Visualization of genomic datasets

New experimental techniques (RNA-seq, ChIP-seq) generate not only very large datasets, but also highly dynamic data that changes over time. We aim at creating novel visualization tools that allow to explore these datasets and generate hypothesis of time-based processes, such as regulatory networks and single-cell gene expression data. We are interested in developing new technologies that facilitate interactive exploration as part of larger data analysis pipelines, while based on rigorous statistical foundations to quantify the possibility of false discoveries during this exploration.

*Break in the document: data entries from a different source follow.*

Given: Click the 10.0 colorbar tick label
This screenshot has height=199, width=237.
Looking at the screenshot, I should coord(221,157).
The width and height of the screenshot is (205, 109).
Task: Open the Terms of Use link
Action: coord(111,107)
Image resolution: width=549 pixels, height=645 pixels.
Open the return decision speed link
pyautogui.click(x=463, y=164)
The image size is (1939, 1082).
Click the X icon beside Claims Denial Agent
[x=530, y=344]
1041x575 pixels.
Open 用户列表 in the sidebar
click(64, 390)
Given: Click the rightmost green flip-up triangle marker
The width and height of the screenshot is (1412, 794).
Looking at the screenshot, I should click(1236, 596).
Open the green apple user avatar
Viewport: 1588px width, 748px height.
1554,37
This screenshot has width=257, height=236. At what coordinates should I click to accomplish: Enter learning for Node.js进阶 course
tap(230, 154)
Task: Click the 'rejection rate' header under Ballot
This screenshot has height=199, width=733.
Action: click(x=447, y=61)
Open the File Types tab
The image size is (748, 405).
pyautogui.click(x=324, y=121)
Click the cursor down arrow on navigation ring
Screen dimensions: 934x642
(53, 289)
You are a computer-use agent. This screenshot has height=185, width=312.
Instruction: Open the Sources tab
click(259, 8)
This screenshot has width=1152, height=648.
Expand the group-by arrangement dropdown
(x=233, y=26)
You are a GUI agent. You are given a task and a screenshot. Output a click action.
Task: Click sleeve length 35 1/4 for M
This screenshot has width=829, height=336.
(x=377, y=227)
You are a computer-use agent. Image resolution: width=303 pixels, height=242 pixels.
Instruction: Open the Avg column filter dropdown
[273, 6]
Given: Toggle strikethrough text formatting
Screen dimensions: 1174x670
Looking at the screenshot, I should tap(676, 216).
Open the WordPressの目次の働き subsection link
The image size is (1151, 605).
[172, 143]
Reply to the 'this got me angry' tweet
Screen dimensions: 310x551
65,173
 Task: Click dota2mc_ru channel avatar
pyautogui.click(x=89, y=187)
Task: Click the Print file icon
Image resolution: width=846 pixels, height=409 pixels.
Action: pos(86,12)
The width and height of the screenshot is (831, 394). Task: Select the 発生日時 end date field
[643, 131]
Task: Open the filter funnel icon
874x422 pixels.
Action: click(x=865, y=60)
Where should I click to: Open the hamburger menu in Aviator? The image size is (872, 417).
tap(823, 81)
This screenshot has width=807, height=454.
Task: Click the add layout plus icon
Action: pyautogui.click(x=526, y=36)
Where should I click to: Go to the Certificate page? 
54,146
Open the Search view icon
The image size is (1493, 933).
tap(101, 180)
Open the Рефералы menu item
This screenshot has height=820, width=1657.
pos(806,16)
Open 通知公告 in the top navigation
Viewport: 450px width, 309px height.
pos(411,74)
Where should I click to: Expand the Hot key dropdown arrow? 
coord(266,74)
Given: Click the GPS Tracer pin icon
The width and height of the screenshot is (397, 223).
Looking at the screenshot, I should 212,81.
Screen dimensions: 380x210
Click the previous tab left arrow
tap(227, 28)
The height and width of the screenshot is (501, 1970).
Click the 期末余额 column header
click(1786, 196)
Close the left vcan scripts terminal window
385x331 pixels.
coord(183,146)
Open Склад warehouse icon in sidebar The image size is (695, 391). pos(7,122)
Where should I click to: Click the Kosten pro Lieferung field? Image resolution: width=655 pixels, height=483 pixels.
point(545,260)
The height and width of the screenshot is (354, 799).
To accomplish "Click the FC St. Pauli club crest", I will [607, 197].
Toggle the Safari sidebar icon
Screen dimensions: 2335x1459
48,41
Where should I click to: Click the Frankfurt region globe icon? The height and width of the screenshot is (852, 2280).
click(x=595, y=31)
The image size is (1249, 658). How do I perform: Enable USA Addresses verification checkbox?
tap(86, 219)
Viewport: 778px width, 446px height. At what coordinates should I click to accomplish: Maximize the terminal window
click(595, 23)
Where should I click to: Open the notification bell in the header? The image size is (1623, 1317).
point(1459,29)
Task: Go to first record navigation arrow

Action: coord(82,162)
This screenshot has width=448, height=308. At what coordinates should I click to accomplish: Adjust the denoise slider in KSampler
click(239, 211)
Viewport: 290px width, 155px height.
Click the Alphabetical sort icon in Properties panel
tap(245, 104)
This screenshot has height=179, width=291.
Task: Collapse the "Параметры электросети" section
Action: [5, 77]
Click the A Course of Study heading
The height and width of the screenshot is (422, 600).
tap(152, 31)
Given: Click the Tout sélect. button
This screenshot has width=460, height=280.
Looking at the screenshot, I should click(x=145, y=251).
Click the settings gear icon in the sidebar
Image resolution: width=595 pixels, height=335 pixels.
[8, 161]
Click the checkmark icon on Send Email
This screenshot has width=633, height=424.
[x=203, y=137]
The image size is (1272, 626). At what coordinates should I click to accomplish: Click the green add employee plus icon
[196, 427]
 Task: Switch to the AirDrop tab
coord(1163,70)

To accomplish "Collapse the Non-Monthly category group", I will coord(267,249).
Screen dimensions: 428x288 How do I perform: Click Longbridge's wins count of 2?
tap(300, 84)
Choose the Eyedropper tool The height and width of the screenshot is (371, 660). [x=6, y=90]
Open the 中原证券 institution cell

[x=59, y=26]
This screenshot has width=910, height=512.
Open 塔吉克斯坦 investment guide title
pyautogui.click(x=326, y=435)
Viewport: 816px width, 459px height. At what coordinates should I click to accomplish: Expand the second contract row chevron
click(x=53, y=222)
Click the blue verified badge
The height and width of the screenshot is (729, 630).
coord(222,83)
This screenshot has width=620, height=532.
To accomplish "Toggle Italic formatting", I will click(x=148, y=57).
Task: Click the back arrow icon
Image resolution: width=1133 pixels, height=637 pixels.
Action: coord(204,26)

Some preliminary work I have done in this area and will continue at CoLabo are visualization of Multiple Sequence Alignment (MSA) using design principles to reduce congnitive load and handle very large MSA datasets (NX4 project):

A more recent project is an interactive viewer for single-cell RNA-seq datasets that can be embedded into Jupyter notebooks, this project is ongoing and its source code available online, the video below shows an early prototype:

Finally, an interesting problem came up from conversations with my colleague at BIB, Manuel Garber, in the context of using ChIP-seq data to map plausible hypothesis of gene regulation events over time (Vangala et al., 2020). In theory, an animation per promoter could be made that integrates all measurements into something like the cartoon, with the difference that it will not be a cartoon but a visualization/interpretation of the data generated:

Two different clusters of promoter/expression events derived from ChIP-seq data

The same general problem noted before remains in this context, if the visualization is able to generate multiple visual hypothesis for the regulation of a given gene, how do we attach a statistical significance at the stage of the interactive exploration itself?